Both regimens produced a similar duration of disease control (9 vs 10.6 months, P = .89), as well as overall survival (19.3 vs 21.2 months, P = .49) and PFS. In both groups, approximately 15% of patients underwent metastectomy with no difference in survival. The benefit of the stop-and-go arm was the reduced oxaliplatin-related neurotoxicity. The absolute benefit of oxaliplatin reintroduction on PFS and OS was ultimately difficult to discern because of the number of patients who never had reintroduction of oxaliplatin upon progression and the diverse reasons that the protocol-designated treatment plan was not followed.[27] For patients who experience toxicity or require breaks for various reasons, this information will help to guide clinicians in “real world” situations.

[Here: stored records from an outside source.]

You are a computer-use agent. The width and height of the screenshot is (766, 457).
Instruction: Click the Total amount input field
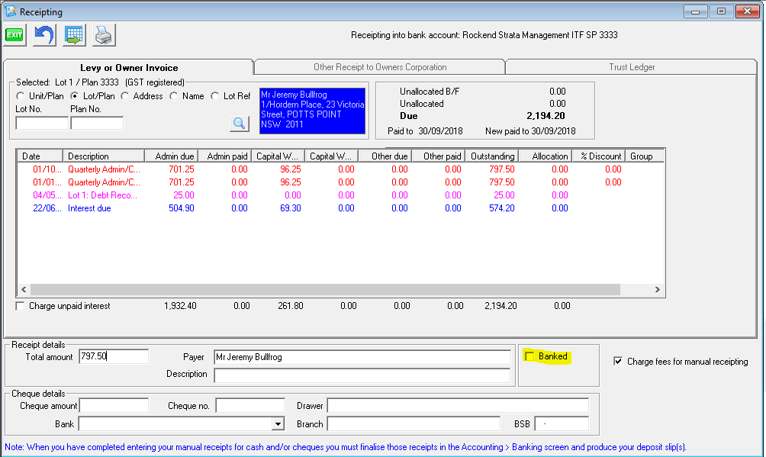(x=114, y=356)
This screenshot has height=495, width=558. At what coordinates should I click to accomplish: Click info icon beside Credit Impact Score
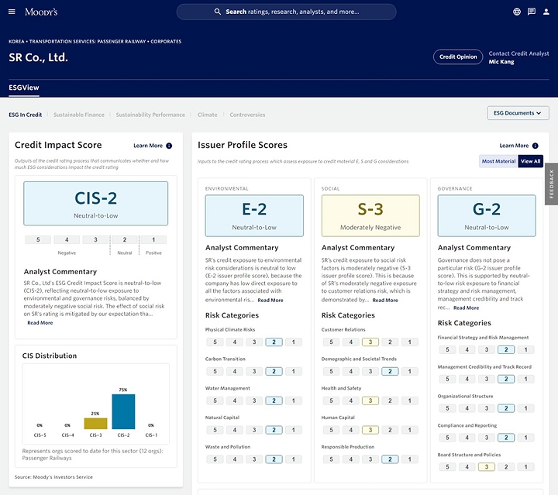click(169, 146)
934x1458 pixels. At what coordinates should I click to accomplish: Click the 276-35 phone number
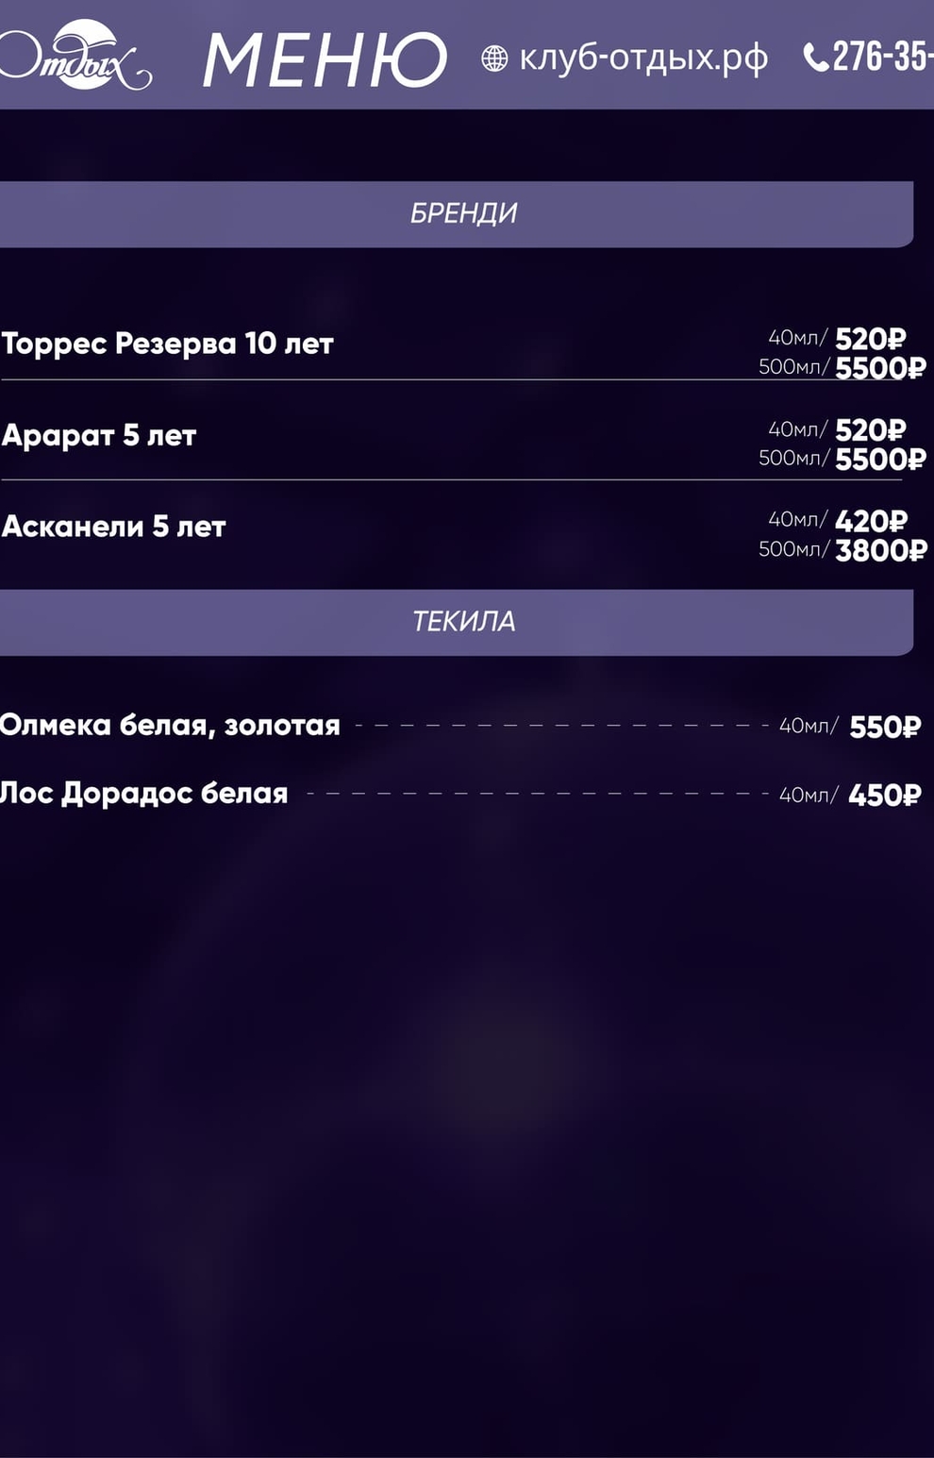883,57
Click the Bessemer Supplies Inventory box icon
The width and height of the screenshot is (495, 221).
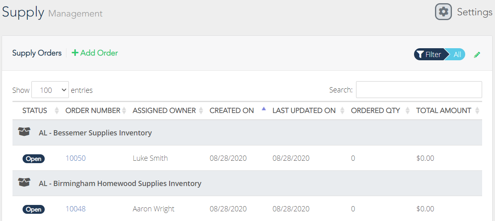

The OPTIMOX2 randomized phase II exploratory study assessed the stop-and-go strategy with oxaliplatin-based regimens, introducing the concept of chemotherapy-free intervals.[28] Randomization between the OPTIMOX1 regimen (mFOLFOX7 until progression, with adjusted oxaliplatin and 5-FU doses) vs mFOLFOX7 for six cycles and then no maintenance until progression, at which time FOLFOX7 was reintroduced. The duration of disease control was 12 and 9 months (P = .39), and PFS was 8.3 and 6.7 months in the two groups, respectively (P = .08), favoring the no-break arm. Response rates were similar in both arms. OS was 26 and 19 months (P = .0549) in favor of the no-break arm. The median chemotherapy-free interval was 17 weeks. The stop-and-go arm was better tolerated than the control arm. Although this study was underpowered to find statistically significant differences in survival unless such differences were large in magnitude, the data suggest that the OPTIMOX1 strategy (with 5-FU maintenanceis better than incorporating a chemotherapy-free interval.[28]